Tuesday, September 19th, 2006

AI Invades Go Territory:

Wired News: What makes programming go so much tougher than chess?

Rémi Coulom: In Go, you don’t capture pieces, and so it’s very difficult to say that black is ahead or white is ahead just by looking at the board. In order to survive, a group of stones needs to surround two “eyes” — empty areas that can’t be invaded by the opponent.

On a 19-by-19(-line) board, you’ll have plenty of stones whose life or death status is undecided, and this is extremely difficult to analyze statically. This is different from the situation with chess or (checkers), where you can look at the board and say, “I have one more pawn than you.”

WN: What are “Monte Carlo” methods and how do they apply to Go?

Coulom: Monte Carlo methods are named after a quarter of Monaco that’s famous for its casinos. In the case of Go, the basic idea goes like this: To evaluate a potential move, you simulate thousands of random games. And if black tends to win more often than white, then you know that move is favorable to black.

WN: With 250 moves in a typical game, that must take a lot of computational power.

Coulom: The version of Crazy Stone in the Torino Olympiad ran on a four-CPU machine — two dual-core AMD Opterons at 2.2 GHz — and did about 50,000 random games per second.
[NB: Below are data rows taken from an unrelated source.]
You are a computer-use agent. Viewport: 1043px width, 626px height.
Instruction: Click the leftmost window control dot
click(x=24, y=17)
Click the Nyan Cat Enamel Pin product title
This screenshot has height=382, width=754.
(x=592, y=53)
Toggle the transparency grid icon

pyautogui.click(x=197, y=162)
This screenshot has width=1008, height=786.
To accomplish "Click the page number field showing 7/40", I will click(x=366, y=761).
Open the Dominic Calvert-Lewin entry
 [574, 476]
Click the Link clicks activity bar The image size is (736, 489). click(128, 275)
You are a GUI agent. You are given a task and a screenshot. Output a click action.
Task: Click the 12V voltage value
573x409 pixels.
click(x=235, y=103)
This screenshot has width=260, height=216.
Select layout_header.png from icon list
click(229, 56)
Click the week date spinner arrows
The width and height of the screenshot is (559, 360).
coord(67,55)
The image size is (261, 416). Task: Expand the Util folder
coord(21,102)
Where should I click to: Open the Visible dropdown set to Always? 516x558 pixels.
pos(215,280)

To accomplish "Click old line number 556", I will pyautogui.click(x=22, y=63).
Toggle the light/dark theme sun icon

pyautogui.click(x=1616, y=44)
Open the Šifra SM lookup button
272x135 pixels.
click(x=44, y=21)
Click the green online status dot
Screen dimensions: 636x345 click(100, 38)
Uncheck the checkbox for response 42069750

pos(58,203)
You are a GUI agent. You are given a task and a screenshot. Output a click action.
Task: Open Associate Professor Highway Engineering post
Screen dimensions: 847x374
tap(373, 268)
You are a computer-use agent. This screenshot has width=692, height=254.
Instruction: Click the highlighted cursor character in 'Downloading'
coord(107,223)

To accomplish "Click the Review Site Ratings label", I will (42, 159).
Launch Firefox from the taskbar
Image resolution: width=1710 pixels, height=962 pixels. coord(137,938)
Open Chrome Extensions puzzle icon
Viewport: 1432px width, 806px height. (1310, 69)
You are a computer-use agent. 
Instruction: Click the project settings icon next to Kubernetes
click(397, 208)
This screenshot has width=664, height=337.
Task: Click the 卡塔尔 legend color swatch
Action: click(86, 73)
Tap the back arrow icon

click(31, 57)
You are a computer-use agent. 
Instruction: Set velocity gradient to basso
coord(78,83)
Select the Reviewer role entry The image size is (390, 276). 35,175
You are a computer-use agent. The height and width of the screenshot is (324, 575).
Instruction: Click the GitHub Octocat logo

Unlike traditional algorithms, the Monte Carlo approach is extremely easy to parallelize, so it can take advantage of the multi-core architecture of the new generation of processors.

WN: Crazy Stone was not the first program to use Monte Carlo methods, but it was successful enough that it started a trend among Go programmers. What was your innovation?

Coulom: Because you can’t sample every possible random game, the Monte Carlo algorithm can easily fail to find the best moves. For instance, if most of the random games resulting from a certain move are losses, but one is a guaranteed win, the basic algorithm would take the average of those games and still evaluate it as a bad position.

Crazy Stone is clever enough to avoid this problem. When it notices that one sequence of moves looks better than the others, it tends to play it more often in the random games.